From 1944 to 1945, von Neumann formed the basic method of transforming a set of mathematical processes into computer instruction language. At that time, electronic computers (such as ENIAC) lacked flexibility and versatility. Von Neumann's idea of fixed and universal circuit system in machines, the concepts of "flow diagram" and "code" have made great contributions to overcoming the above shortcomings. Although this arrangement is obvious to mathematical logicians.
The development of computer engineering should also be largely attributed to von Neumann. The logic schema, storage, speed, the choice of basic instructions and the design of interaction between circuits in modern computers are deeply influenced by von Neumann's thought. He not only participated in the development of electronic tube component ENIAC computer, but also personally supervised the construction of computer in Princeton Institute of Advanced Studies. Not long ago, Von Neumann and Moore's team worked together to write a brand-new general-purpose electronic computer program EDVAC with a stored program, and the report of 10L page caused a sensation in the mathematics field. According to this report, the Princeton Institute for Advanced Studies, which has always been good at theoretical research, approved von Neumann to make computers.
The electronic computer, which is 10 million times faster than manual calculation, not only greatly promotes the progress of numerical analysis, but also stimulates the emergence of new methods in the basic aspects of mathematical analysis itself. Among them, the vigorous development of Monte Carlo method for dealing with deterministic mathematical problems with random numbers formulated by von Neumann and others is a prominent example.

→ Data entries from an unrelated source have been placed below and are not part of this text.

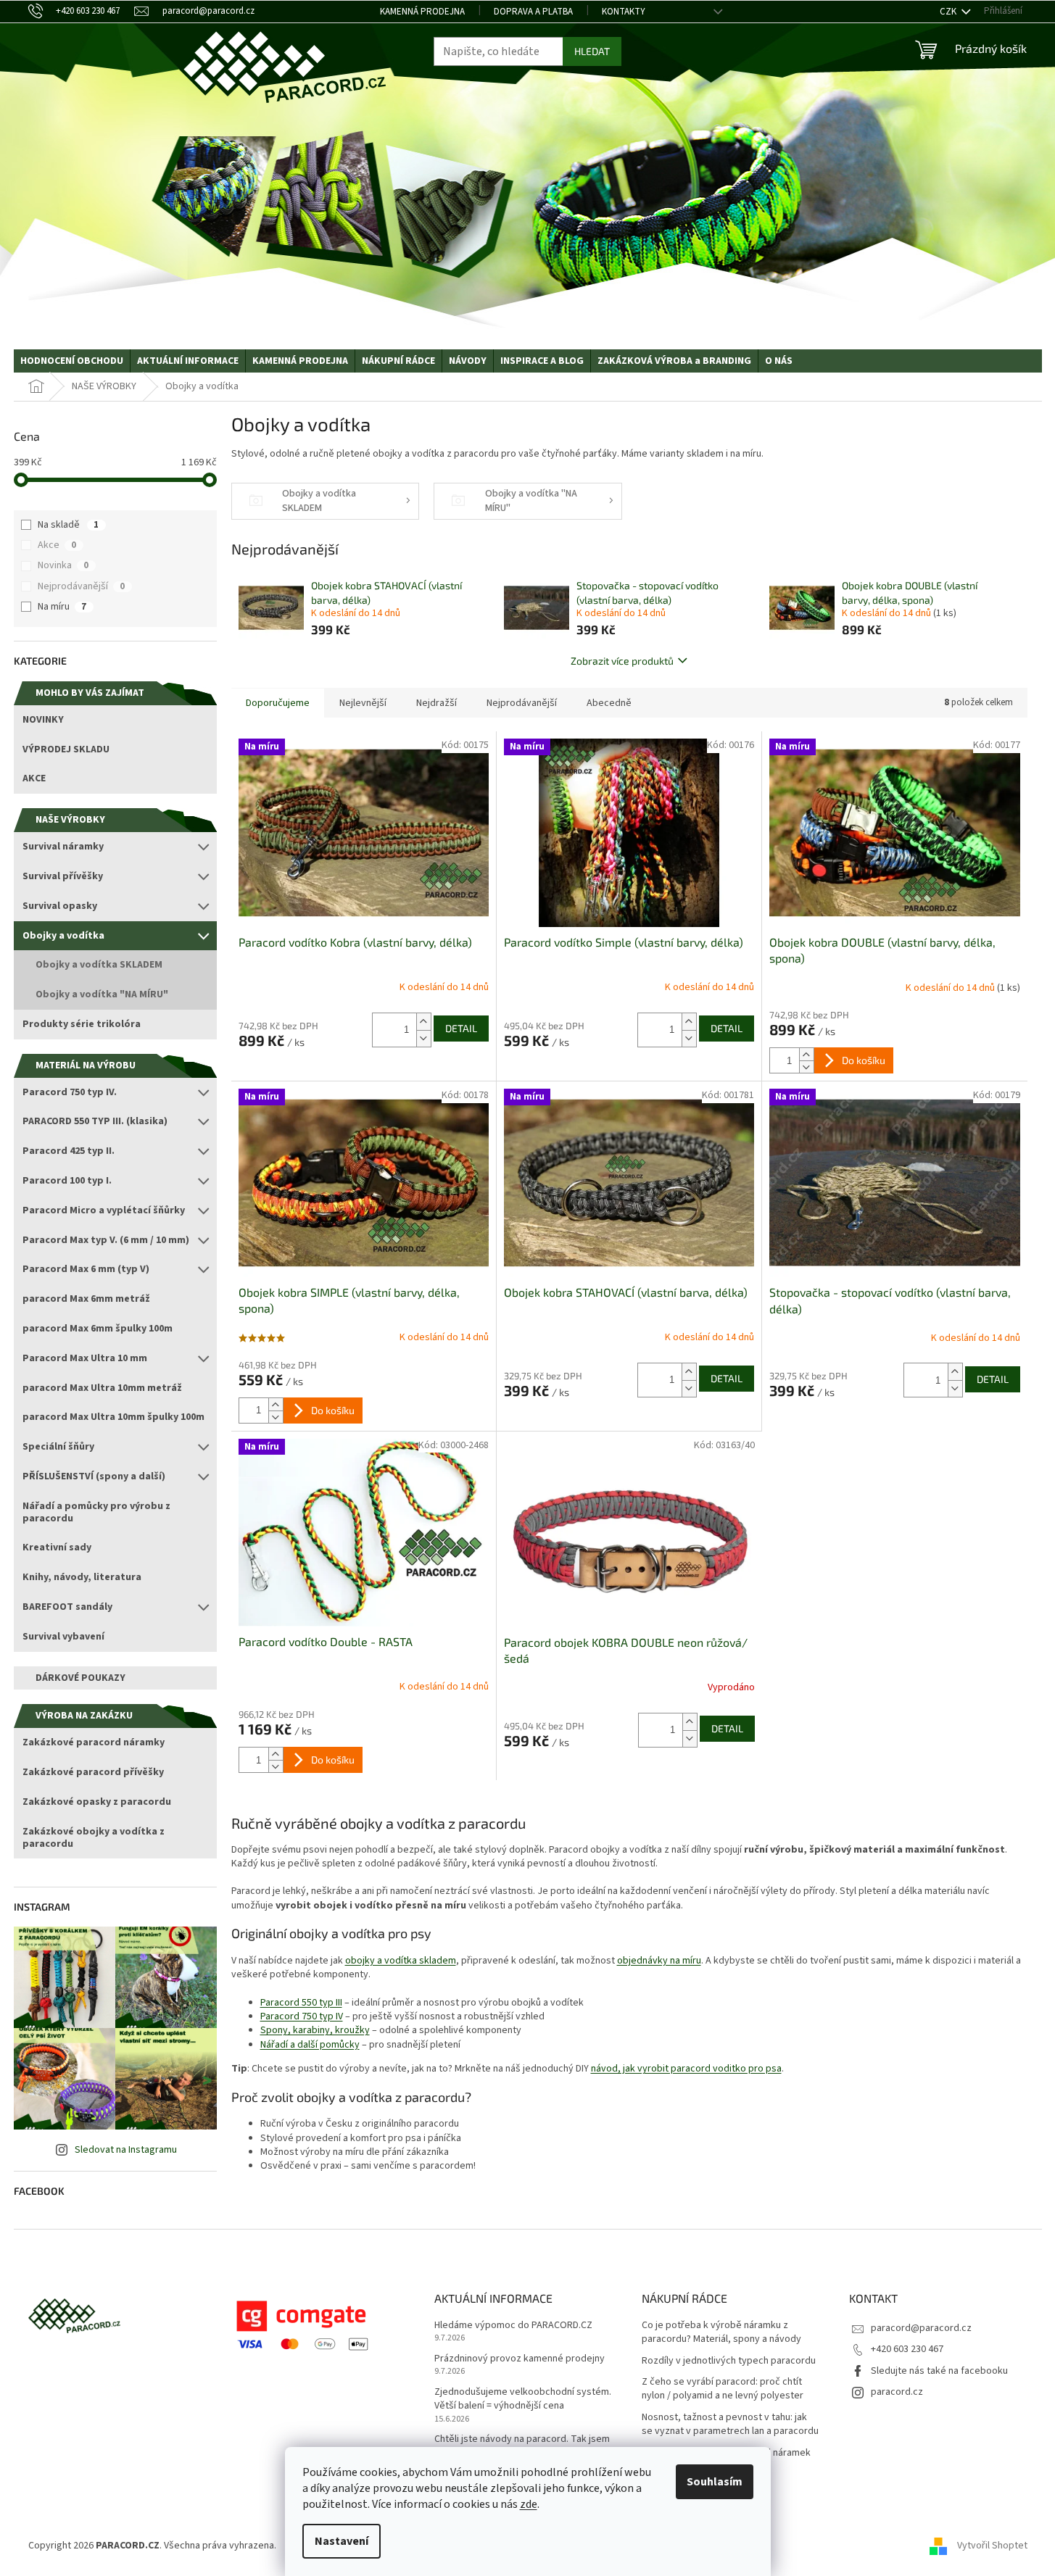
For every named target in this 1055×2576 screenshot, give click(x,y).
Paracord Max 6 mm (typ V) (85, 1269)
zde (528, 2504)
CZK (949, 11)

/kloc-the precise mathematical expression of mathematical physics principles in the 0/9th century seems to be very lacking in modern physics. The complex structure in the study of elementary particles is dazzling, and the hope of finding a comprehensive mathematical theory soon is still very slim. On the whole, not to mention the analytical difficulties encountered in dealing with some partial differential equations, there is little hope of obtaining accurate solutions. All these forces people to look for new mathematical models that can be processed by electronic computers. Von Neumann contributed many ingenious methods to this: most of them were included in various experimental reports. From solving numerical approximate solutions of partial differential equations to reporting long-term weather values, and finally controlling climate.
In the last few years of von Neumann's life, his thoughts were still very active. He integrated the results of logic research and his early work on computers, and extended his vision to the general automata theory. With his unique courage, he overcame the most complicated problem: how to design a reliable automaton with unreliable components and build an automaton that he can replicate. From this, he realized some similarities between computer and human brain mechanism, which was reflected in Hillemann's speech; It was not until after his death that someone published a pamphlet under the name of Computer and Human Brain. Although this is an unfinished work, some quantitative results obtained by his accurate analysis and comparison of human brain and computer system still have important academic value.